À première vue, on ne sait pas vraiment dans quoi on s’embarque lorsqu’on observe la couverture aux tons chauds de cet album signé Richard Marnier et Aude Maurel. Comme souvent, j’ai pour ma part d’abord été séduite par « son physique » (eh oui, c’est souvent comme ça que ça marche !), le style particulier de l’illustration et la profusion de couleurs et de détails, mais également par la part de mystère suggérée par le titre : Devine où j’suis ! Qui est cette petite fille aux airs de poupée matriochka, et que fait-elle dans cette espèce de trou nauséabond ?
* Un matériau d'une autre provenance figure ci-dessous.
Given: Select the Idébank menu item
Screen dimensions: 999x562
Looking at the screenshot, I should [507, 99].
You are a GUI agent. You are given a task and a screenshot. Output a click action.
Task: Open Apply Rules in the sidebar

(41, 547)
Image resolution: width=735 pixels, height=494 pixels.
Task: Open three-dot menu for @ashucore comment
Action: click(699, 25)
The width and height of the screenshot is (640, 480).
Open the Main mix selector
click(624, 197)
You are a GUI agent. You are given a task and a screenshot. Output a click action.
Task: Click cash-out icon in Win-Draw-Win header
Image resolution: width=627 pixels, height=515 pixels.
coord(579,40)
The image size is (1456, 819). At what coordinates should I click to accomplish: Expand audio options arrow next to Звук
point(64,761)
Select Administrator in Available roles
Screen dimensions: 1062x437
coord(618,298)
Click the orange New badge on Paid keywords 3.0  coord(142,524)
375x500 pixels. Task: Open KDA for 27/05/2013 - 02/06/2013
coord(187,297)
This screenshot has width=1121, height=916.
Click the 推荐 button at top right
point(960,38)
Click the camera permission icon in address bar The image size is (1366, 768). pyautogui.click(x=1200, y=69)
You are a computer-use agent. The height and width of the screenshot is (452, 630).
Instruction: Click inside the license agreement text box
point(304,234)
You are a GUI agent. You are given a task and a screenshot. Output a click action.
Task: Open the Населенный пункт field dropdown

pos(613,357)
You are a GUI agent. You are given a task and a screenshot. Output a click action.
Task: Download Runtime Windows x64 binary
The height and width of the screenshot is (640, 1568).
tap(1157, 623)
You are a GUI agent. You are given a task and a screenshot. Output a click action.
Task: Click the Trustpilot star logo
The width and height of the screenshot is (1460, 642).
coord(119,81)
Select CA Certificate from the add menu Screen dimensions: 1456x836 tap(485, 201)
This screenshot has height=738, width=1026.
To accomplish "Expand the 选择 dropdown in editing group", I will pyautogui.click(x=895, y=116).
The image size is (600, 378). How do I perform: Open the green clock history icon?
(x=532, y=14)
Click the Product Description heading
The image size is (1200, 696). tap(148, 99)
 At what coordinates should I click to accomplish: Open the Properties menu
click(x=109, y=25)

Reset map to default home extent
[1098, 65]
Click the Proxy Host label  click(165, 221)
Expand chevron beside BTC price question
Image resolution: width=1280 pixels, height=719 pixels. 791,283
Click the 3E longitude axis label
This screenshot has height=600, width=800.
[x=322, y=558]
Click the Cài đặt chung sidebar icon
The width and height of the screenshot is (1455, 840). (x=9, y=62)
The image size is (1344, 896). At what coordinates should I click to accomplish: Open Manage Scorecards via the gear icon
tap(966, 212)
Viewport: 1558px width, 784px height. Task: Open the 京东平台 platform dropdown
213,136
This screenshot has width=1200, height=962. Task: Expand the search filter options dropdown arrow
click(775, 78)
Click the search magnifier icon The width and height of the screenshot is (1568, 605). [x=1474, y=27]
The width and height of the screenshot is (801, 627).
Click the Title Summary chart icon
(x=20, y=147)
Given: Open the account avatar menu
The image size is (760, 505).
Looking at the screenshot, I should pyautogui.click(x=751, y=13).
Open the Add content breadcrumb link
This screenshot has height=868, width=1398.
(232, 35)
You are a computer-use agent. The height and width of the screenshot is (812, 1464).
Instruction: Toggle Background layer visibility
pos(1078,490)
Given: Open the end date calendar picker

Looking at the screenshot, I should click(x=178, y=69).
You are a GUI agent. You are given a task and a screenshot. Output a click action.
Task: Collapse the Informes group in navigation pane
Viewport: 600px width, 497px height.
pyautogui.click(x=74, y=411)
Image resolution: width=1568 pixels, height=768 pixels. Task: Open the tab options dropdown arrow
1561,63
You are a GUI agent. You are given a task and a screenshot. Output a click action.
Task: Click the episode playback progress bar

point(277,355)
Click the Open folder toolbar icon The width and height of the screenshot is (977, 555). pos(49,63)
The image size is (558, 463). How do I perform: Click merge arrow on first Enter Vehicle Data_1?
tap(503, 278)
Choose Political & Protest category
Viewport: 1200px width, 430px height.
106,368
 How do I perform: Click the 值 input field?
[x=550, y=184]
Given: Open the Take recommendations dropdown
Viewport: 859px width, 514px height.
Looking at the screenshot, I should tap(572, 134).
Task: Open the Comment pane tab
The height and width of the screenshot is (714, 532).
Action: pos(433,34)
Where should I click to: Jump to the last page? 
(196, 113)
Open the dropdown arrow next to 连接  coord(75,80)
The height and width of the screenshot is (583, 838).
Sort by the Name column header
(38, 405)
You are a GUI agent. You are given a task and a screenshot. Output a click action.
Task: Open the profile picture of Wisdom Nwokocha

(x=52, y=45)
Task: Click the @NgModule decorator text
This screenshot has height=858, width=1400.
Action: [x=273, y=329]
Dans une gentilhommière, à l’heure du thé, un téléphone retentit sur l’air de J’aime la galette…

ti dadidadi da ! ti dadi dada !

Le mystère reste entier à la première double page, où l’on découvre une autre poupée matriochka en train de servir le thé à un loup fardé, arborant boucle d’oreille et fleur dans les cheveux (ou plutôt « poils de la tête »)… est-ce le grand méchant loup qui s’est encore déguisé parce qu’il a très très faim ?

Nous y sommes ! Ou plutôt, pas tout à fait… puisqu’on découvre à la troisième double page que la deuxième poupée matriochka est la maman de la première (celle de la couverture) qui n’est autre que le Petit Chaperon Rouge (accompagné de son fameux panier) ! Ce dernier lui signale, grâce à son téléphone portable, qu’il se trouve en ce moment même dans le ventre du loup, qui n’est pas celui de la première double page, mais son fils ! Auteurs, comme vous savez bien déjouer les attentes de vos lecteurs ! S’ensuit une série de dialogues et de péripéties rythmés où l’on découvre que le loup se situe lui-même dans le ventre de l’ogre, qui lui-même est captif du ventre du dragon, ce dernier étant lui-même enfermé dans le château dont le chevalier détient la clé ! Grâce au téléphone qui passe de main en main, la maman du Petit Chaperon Rouge, fâchée, ordonne un peu de discipline, en menaçant tour à tour les différents protagonistes d’en avertir leurs mères, qui sont à cet instant en train de boire le thé avec elle dans la gentilhommière. Or, le chevalier ne peut libérer le dragon qui ne peut recracher l’ogre qui ne peut vomir le loup qui ne peut expectorer le Petit Chaperon Rouge, sans l’aide de la Mère-grand. En effet, celle-ci, ennuyée de ne pas retrouver son panier caché par les petits garnements, retient le chevalier par son fond de culotte.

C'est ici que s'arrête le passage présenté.